Remember, in general, the "harder" a metal becomes, the more brittle it becomes.

Like you said, have you ever heard of a copper (copper being harder than lead, generally) FMJ deforming? No. In fact, while hiking, I've come across FMJ that could be reloaded.

The Kel Tec Forum had an interesting test of FMJ through meat with bones. Conversely to what you hear about hard cast, the hard cast bullets shattered on the bone and the FMJ when through. If that is the typical case, everything claimed about hard cast is totally and utterly wrong. Including the benefits. At that point, a hollow point does a better job.
That's because the hard cast was likely a very high brinell hardness target bullet, and not the typically lower hardness hunting bullet.
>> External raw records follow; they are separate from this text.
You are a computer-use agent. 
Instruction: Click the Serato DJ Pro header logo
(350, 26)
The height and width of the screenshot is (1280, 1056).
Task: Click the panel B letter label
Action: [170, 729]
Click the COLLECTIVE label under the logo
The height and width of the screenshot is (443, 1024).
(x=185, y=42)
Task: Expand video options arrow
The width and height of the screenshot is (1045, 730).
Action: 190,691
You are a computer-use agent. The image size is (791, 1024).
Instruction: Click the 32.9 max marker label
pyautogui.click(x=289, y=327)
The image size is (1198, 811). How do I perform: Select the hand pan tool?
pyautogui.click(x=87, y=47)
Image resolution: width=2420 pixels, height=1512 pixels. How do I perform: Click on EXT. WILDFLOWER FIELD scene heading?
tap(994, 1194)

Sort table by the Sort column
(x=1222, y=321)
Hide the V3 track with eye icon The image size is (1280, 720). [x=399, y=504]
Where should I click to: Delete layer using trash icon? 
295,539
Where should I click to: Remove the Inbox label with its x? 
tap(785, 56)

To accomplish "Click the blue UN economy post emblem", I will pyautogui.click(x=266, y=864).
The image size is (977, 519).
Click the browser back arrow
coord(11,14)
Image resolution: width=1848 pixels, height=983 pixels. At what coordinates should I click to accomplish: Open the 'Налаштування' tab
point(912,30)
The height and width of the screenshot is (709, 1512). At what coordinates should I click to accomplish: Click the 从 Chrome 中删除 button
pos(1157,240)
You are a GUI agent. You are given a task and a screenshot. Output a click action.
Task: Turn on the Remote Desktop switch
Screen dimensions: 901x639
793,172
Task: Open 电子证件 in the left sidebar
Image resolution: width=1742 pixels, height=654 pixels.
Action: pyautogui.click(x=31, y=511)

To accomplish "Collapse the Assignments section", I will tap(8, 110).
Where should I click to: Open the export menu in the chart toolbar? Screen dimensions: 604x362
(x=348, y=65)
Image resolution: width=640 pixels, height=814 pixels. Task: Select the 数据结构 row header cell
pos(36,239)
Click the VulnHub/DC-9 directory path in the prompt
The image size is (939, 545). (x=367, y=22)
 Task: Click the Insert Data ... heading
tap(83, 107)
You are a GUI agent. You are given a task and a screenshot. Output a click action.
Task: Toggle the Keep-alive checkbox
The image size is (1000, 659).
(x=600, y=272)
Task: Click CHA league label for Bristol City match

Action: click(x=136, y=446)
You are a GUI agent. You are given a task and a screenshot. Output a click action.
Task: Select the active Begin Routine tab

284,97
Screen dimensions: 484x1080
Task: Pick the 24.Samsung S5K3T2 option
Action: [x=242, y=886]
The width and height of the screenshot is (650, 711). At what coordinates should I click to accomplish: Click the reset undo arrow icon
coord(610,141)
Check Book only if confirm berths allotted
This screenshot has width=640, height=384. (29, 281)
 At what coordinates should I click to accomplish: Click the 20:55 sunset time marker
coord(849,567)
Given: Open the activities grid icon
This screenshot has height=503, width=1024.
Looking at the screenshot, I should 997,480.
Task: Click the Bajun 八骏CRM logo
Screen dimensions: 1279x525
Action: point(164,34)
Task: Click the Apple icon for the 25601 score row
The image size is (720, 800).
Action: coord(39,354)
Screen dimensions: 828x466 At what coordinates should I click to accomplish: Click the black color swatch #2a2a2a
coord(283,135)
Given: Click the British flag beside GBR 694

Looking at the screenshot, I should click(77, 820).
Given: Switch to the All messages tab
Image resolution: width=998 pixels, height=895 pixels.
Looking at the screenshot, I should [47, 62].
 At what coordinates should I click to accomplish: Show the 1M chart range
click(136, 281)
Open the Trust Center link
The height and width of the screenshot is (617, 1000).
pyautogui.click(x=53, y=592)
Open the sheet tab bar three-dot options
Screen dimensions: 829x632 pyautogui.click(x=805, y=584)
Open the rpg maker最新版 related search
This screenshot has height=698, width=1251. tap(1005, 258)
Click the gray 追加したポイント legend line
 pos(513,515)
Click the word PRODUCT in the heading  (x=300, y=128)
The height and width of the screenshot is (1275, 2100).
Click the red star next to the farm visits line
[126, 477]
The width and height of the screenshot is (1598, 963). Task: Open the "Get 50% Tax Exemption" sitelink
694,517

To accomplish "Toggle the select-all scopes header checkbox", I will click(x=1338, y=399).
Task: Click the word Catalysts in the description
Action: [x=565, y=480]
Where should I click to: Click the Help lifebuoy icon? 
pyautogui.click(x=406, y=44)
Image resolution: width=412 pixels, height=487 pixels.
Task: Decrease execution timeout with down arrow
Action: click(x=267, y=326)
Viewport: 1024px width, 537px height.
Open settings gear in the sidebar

Adding too much tin, mercury, or antimony will result in a bullet that's too brittle. Done correctly, you'll have a bullet you can shoot through an elephant, recover and damn near reuse.
 
#23 ·
Hard cast was cool 30-years ago. Personally I favor all-copper Barnes X-type bullets. You get both expansion and penetration. Of course it's more expensive than hard cast lead, although factory loaded hard cast lead ammo ain't exactly cheap.

http://www.doubletapammo.net/index.php?route=product/product&path=125_195&product_id=400
I really like them in my rifles, to the point that I almost don't shoot animals with any other bullet. But I've been a tad underwhelmed with them in pistols.


With revolvers, if you can seat them out enough to still drive them to speed they work ok, but I can't see a reason to justify the price, given the extremely similar performance to conventional bullets.